**PROBLEM TO SOLVE**
Below are the records. Restate word for word every line from the one that contains "Instruction: Click the" through the final line, both included.

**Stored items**

Start of Block

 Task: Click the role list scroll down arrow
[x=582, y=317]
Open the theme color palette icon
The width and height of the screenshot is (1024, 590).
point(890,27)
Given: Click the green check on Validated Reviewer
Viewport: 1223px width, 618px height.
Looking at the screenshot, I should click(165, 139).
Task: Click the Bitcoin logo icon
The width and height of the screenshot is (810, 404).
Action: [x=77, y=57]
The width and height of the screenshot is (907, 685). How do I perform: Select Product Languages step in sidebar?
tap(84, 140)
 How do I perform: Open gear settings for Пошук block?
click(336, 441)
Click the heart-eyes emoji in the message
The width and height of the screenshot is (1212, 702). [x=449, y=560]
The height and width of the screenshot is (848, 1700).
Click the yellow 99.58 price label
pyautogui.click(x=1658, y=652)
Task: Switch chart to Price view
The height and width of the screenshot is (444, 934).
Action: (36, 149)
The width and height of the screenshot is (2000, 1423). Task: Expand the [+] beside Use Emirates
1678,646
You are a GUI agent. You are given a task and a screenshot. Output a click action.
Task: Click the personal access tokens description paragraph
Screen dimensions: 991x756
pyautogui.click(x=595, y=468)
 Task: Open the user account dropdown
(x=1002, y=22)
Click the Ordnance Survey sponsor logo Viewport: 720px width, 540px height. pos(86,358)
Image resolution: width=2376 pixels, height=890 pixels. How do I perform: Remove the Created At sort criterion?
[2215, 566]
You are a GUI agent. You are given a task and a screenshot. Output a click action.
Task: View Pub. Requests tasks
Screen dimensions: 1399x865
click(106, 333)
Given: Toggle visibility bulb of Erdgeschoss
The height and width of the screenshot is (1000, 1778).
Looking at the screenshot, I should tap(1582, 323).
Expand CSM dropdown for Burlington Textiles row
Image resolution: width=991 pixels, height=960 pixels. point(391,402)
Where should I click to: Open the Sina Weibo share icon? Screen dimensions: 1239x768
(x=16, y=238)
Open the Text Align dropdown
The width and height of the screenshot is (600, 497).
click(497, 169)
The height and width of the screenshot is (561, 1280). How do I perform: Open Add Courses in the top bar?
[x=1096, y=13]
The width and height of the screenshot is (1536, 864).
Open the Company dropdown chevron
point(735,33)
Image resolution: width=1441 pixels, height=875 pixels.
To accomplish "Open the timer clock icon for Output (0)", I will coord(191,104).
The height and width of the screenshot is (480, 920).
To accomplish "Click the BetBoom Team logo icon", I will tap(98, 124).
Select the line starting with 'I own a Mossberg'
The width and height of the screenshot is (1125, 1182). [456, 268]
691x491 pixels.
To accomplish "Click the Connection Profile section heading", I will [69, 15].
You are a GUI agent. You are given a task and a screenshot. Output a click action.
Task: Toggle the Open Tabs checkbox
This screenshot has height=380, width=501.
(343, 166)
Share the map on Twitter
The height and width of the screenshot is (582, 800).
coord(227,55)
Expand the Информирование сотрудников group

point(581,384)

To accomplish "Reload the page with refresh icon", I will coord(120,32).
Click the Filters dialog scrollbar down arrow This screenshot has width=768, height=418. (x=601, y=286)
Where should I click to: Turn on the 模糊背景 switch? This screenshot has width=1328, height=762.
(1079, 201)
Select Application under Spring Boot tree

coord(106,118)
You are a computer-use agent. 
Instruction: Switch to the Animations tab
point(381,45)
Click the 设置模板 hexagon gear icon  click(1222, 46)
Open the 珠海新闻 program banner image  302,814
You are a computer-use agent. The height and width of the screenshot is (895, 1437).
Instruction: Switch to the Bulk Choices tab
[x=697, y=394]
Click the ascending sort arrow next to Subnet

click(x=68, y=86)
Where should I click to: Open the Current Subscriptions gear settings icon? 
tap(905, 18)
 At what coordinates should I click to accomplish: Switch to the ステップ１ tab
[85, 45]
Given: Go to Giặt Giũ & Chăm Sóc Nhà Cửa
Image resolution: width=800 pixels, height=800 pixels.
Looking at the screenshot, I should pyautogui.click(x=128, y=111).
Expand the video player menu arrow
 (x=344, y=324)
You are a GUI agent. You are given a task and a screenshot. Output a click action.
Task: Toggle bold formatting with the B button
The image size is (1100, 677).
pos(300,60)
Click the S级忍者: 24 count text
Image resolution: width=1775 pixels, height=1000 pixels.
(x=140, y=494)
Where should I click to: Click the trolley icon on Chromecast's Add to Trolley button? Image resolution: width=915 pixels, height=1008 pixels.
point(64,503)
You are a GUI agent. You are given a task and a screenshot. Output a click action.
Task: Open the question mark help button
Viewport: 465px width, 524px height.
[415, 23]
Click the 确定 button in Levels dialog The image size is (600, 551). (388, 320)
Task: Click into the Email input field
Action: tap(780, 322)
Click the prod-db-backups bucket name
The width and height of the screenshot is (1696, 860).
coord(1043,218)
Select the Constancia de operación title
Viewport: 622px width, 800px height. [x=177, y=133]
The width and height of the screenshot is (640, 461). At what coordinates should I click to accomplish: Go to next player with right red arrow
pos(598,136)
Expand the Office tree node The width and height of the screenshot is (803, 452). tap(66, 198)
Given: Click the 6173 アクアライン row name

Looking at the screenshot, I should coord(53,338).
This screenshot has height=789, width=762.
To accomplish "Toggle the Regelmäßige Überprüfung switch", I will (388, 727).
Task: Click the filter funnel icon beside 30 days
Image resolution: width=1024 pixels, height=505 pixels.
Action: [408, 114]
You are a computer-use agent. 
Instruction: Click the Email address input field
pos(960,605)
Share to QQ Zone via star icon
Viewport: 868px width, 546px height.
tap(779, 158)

End of Block

**FINAL ANSWER**
Instruction: Click the Email address input field
pos(960,605)
Share to QQ Zone via star icon
Viewport: 868px width, 546px height.
tap(779, 158)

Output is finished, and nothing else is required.